It is noted that the recombination timescale corresponding to the mean density of the universe at z ∼ 10 (nH ∼ 10−3 cm−3) is relatively long (∼50–100 Myr),2 and thus the halo gas around a galaxy may be kept partially ionized even though it is irradiated by the galaxy intermittently. Figure 4 (the second panel in the middle row) indeed shows that a large fraction of the IGM in the vicinity of the central galaxy is largely ionized despite the fact that instantaneous fesc is low. Although we do not include the whole distribution of the ionized hydrogen inside the halo, we confirm that the halo gas between 2 kpc and 12 kpc (virial radius) is fully ionized apart from the small region taken by cold filamentary gas. In fact, the volume filling fraction of the neutral hydrogen (fv) inside $0.2\,{{R}_{\rm vir}}$ (∼2.3 kpc) is found to be ∼25% larger in the snapshot (b) (fv ≈ 0.04) than that in the snapshot (a), suggesting that dense star-forming gas plays a more important role in determining the escape fraction than volume-filling diffuse neutral gas.
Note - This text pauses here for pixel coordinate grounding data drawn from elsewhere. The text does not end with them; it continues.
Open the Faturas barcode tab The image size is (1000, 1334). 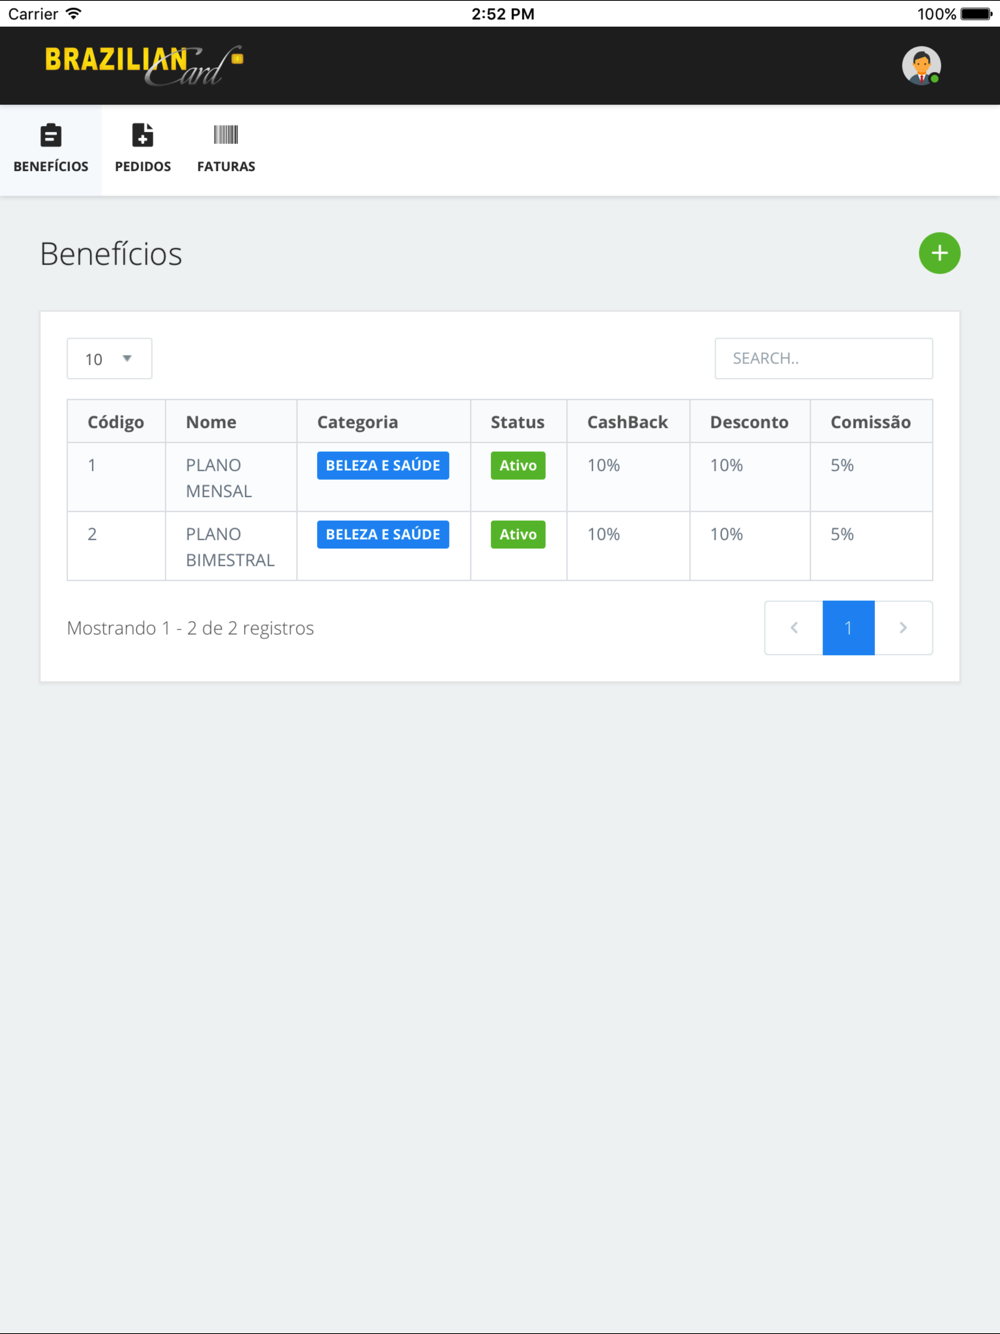pos(226,149)
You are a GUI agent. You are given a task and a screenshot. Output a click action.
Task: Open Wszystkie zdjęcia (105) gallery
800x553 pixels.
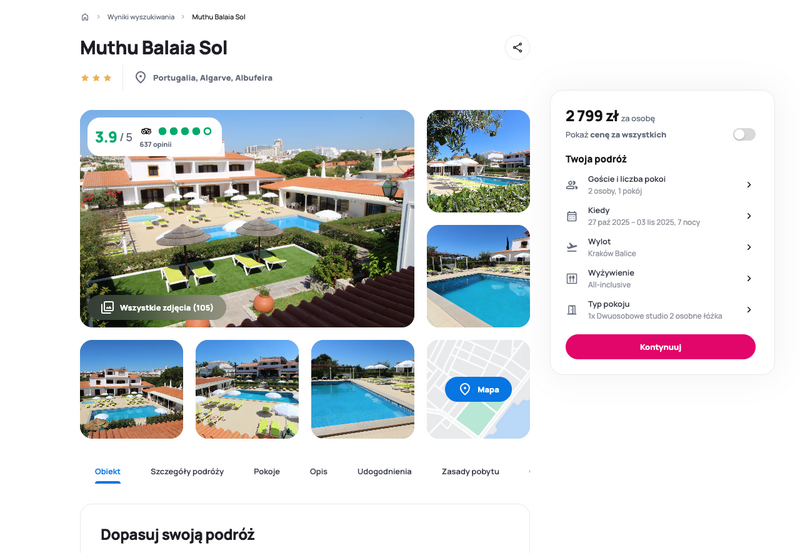point(157,308)
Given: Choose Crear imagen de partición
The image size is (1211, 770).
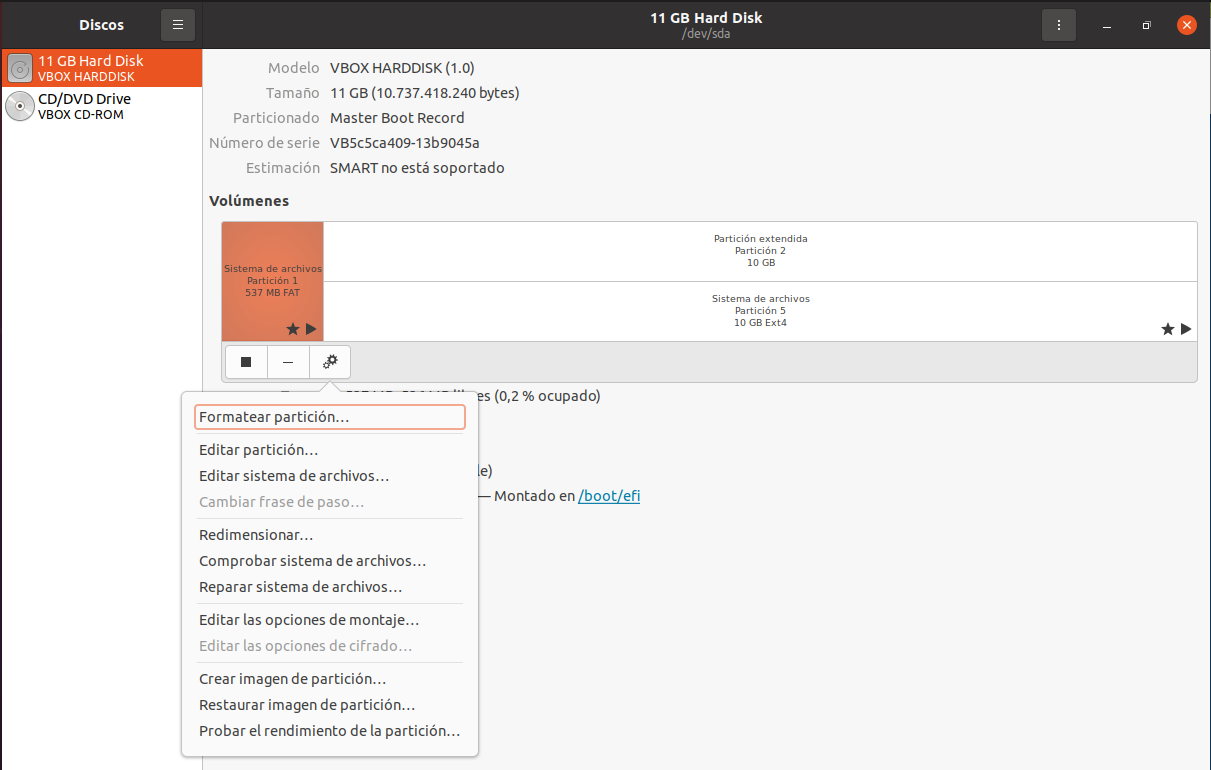Looking at the screenshot, I should 292,679.
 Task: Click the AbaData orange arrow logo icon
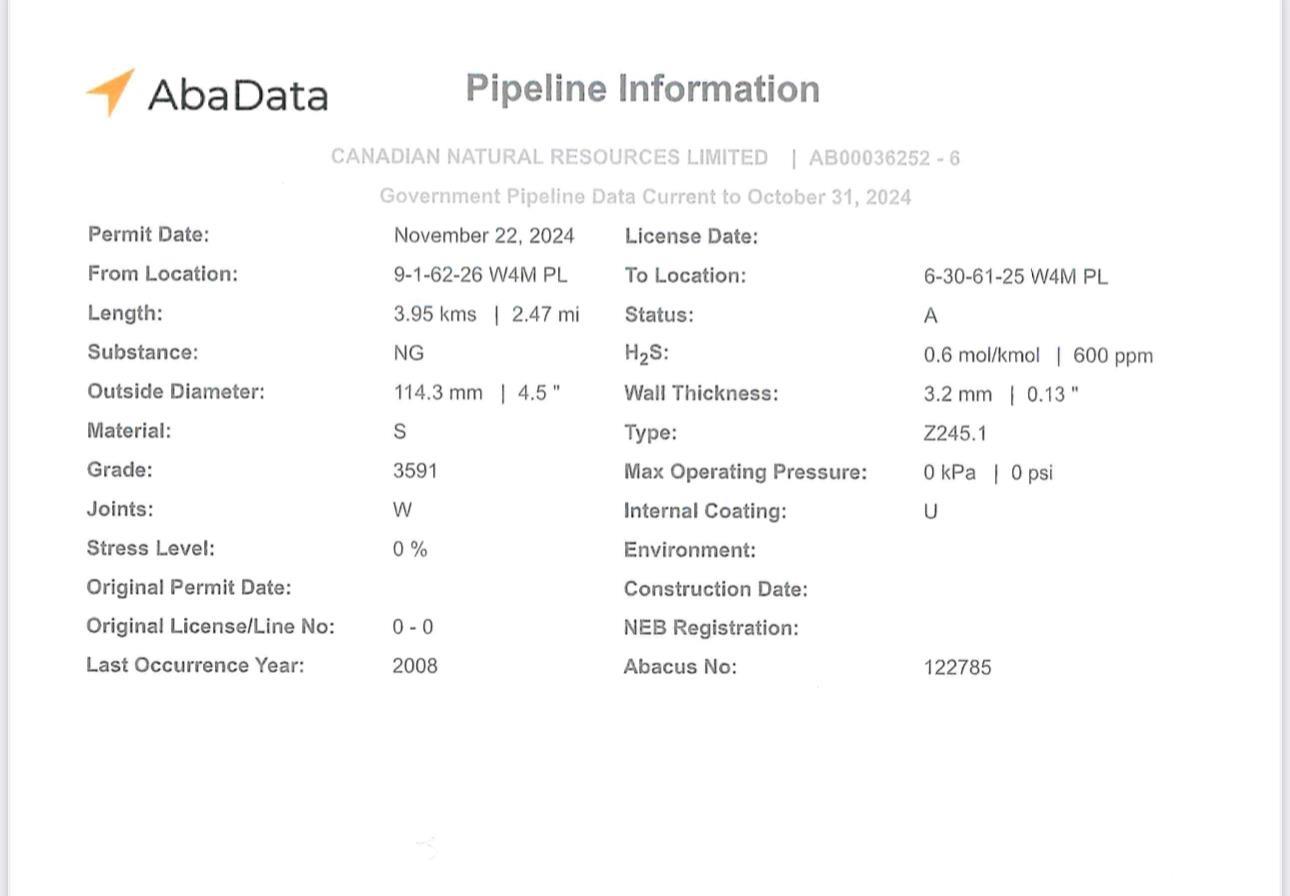110,92
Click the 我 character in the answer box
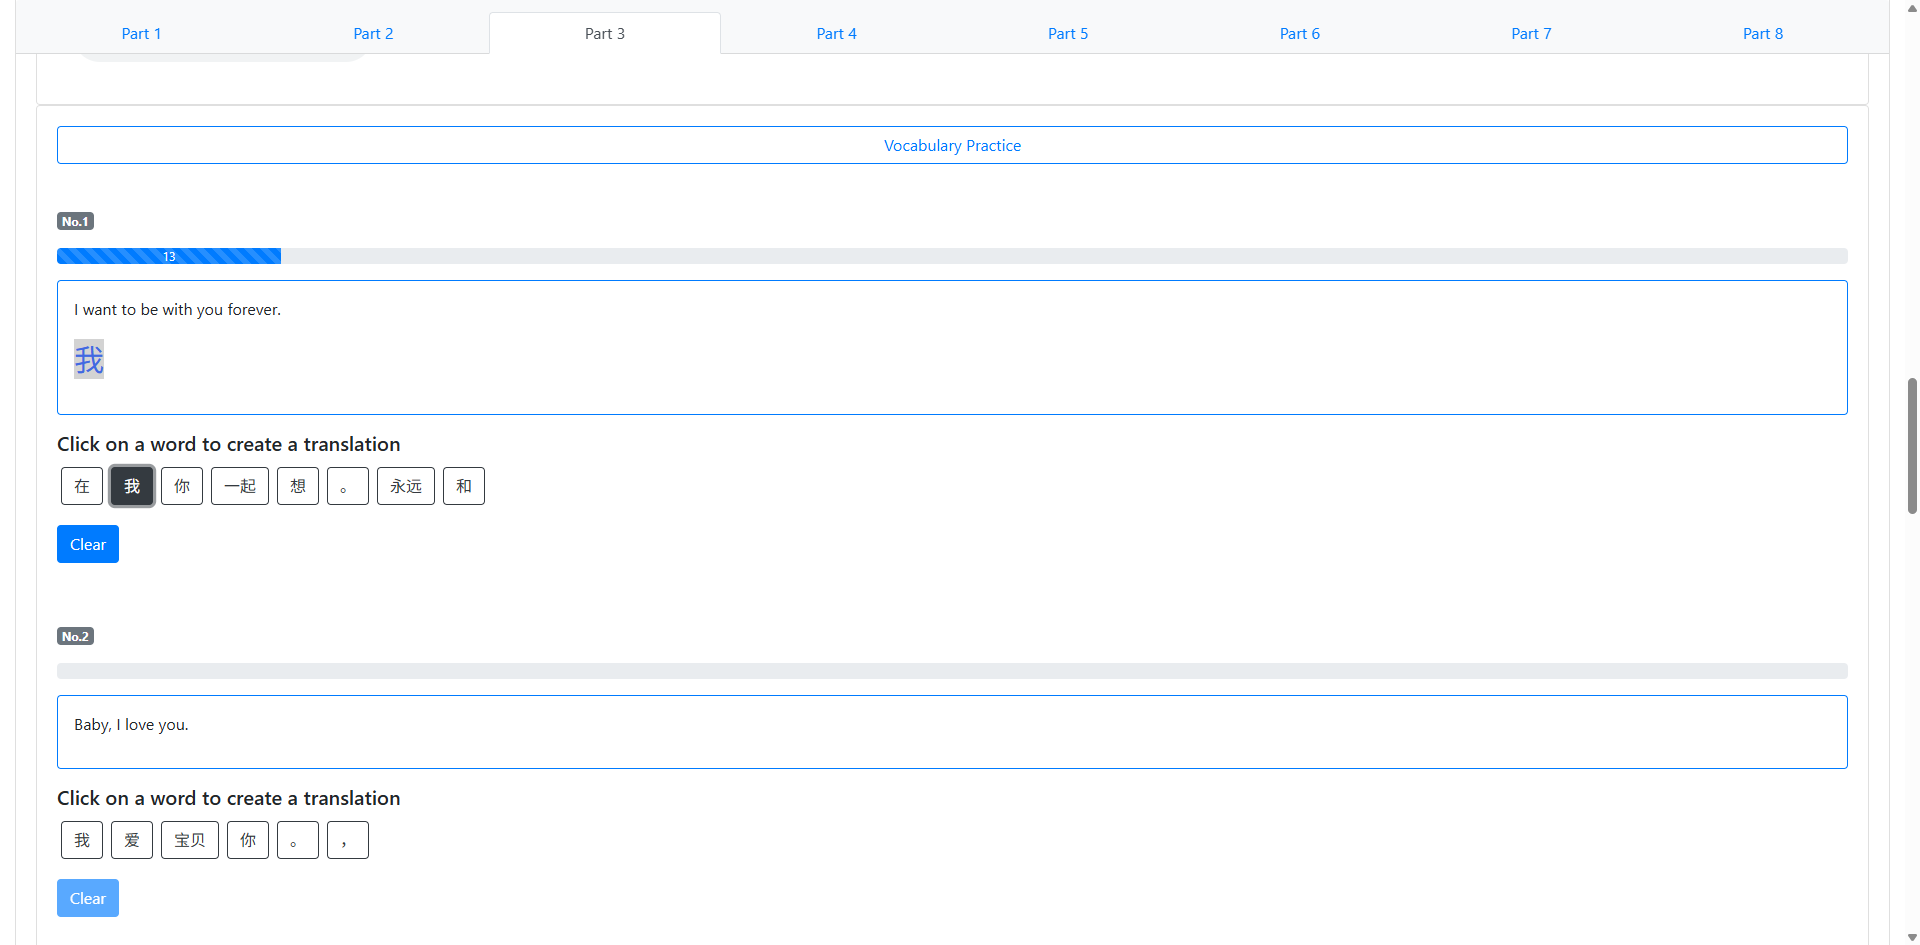1920x945 pixels. [x=89, y=359]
Figure 7 demonstrates the importance of resolving the ISM in predicting the escape of ionizing photons. In order to estimate the optical depth by neutral hydrogen in the vicinity of each star particle (<100 pc), we spawn 768 rays per particle using the Healpix algorithm (Górski et al. 2005). Each ray carries the spectral energy distribution determined by the age and mass of the star particle (Leitherer et al. 1999). As the ray propagates, we compute the absorption of the Lyman continuum by neutral hydrogen as $F_{\rm abs} (\nu) = F_{\rm int} (\nu) \exp {\left[-\tau _{{\rm H\,\scriptsize{I}}} (\nu)\right]}$, where $\tau _{{\rm H\,\scriptsize{I}}}$ ($=N_{{\rm H\,\scriptsize{I}}} \sigma _{{\rm H\,\scriptsize{I}}}$) is the optical depth and $\sigma _{{\rm H\,\scriptsize{I}}}$ is the hydrogen ionization cross section (Osterbrock & Ferland 2006). We then combine the attenuated spectral energy distributions propagated out to 100 pc from each star particle, and measure the remaining number of ionizing photons ($N_{\rm ion,tot}^{\rm final}$) per galaxy. This is compared with the initial number of ionizing photons ($N_{\rm ion,tot}^{\rm int}$) to obtain the effective optical depth as $\tau _{\rm eff, 100\,pc} \equiv \ln \left(N_{\rm ion,tot}^{\rm int} / N_{\rm ion,tot}^{\rm final} \right)$. Figure 7 shows the distribution of the effective optical depth by the nearby gas for the galaxies with a low escape fraction (${f_{\rm esc}}< 0.1$) at z ∼ 8. We find that τeff, 100 pc shows a wide distribution ranging from 0.01 to ∼100, with the photon production rate-weighted averages of τeff, 100 pc = 3.8 and 1.9 for less ($10^8 < {{M}_{\rm vir}}\le 10^9\,{{M}_\odot }$) and more massive ($10^9 < {{M}_{\rm vir}}\le 10^{10.5}\,{{M}_\odot }$) halo groups, respectively. This indicates that the number of escaping photons is reduced by a factor of 7–45 due to the gas near young stars in galaxies with the small fesc. In this regard, one may find it reconcilable that results from cosmological simulations with limited resolutions (e.g., Fujita et al. 2003; Razoumov & Sommer-Larsen 2010; Yajima et al. 2011) often give discrepant results.

Figure 7.

Figure 7. Effective optical depth in the Lyman continuum (τeff) by the gas in the vicinity of each star (<100 pc) in galaxies with a low escape fraction (fesc < 0.1) at z ∼ 8 from the ${\mathsf {FR}}$ run. We cast 768 rays uniformly distributed across the sky for individual star particles and combine the absorption of Lyman continuum by neutral hydrogen at the distance of 100 pc from each star to obtain the effective optical depth. Different color codings display the distribution in different halo mass bins, as indicated in the legend. The dashed lines indicate the photon production rate-weighted average of the effective optical depth. Again, we combine the results from seven consecutive snapshots to increase the sample size. We find that τeff, 100 pc is generally large (2–4) for the galaxies with the low escape fraction, indicating that the nearby gas alone could reduce the number of ionizing photons by 7–45. This demonstrates that the ISM should be properly resolved to better understand the escape of ionizing photons.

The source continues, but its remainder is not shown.